Ziye
- A copy of Ziye (Midnight) from the National Library of China
- Author: Mao Dun
- Original title: 子夜
- Working title: 夕阳 (Xiyang)
- Genre: Realism
- Set in: Shanghai
- Publication date: 1933
- Publication place: China

= Ziye =

1933 novel by Mao Dun

Ziye (子夜), or known by its English translated title as Midnight (Midnight: A Romance of China, 1930), is a 1933 novel by Chinese author Mao Dun. It is a realist depiction of life in contemporary Shanghai. In addition to the full edition, there were also abridged editions of the novel in publication. The novel depicts the wealth and modernity of modern-Shanghai, influenced by foreign colonialism and capitalism; however, Western modernity frightens the protagonist's father, who is a member of the Chinese landed gentry from the countryside.

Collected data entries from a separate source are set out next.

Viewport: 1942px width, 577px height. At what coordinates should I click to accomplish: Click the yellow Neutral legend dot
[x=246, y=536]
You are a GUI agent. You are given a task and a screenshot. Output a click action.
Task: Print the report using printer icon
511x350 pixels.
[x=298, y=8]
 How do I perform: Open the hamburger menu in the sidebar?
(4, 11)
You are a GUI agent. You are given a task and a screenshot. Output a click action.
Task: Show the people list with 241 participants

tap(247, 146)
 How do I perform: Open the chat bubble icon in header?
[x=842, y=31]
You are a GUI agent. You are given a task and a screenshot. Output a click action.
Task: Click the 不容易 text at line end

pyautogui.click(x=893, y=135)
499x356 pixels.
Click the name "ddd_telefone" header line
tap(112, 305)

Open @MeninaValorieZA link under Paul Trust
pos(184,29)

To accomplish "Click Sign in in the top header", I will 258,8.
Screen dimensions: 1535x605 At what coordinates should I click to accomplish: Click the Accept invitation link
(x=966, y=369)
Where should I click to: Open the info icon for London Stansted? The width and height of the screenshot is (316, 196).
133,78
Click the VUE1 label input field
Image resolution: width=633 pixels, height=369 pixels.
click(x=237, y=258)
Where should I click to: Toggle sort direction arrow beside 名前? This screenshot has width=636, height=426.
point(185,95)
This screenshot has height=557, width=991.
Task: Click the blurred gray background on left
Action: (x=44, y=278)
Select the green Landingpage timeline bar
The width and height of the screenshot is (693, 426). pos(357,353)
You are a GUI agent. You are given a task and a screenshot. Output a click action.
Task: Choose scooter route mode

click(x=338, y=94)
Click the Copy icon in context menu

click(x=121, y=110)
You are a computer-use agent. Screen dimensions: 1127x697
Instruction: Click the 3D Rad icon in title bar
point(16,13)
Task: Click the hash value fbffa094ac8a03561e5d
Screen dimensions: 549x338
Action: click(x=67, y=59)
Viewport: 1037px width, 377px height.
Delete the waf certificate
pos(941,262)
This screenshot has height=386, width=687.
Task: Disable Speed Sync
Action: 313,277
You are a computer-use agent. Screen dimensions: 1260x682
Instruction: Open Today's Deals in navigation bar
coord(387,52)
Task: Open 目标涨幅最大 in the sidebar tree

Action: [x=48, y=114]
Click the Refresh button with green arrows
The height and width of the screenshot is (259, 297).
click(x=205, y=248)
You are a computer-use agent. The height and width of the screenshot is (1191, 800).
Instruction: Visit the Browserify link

Mao Dun depicts the modernity of Shanghai with "purple" prose, like "three 1930-model Citroens", electric lights, Browning rifles, and "Grafton gauze" flannel suits. The novel also uses English terms like "beauty parlors" and a "neon" sign with the words "Light, Heat, Power!", which appears on the first page. The other English is from two plays by Shakespeare: Love's Labour's Lost and The Tempest, as well as Scott's Ivanhoe and three references: a headline, an expression, and the Roman Emperor Nero.

== Plot ==
Ziye portrays the unraveling world of Wu Sun-fu, a leading Shanghai industrialist. His family came from the provinces, with his father representing the old China lost in turmoil. The Depression, the Chinese civil war, and strikes force alliance with foreign capitalists.

== Legacy ==
Ziye is often considered to be one of Mao Dun's most representative works, with Old Shanghai's cosmopolitanism depicted in unflinching detail and realism. Mao Dun was later commemorated with the Mao Dun Literature Prize.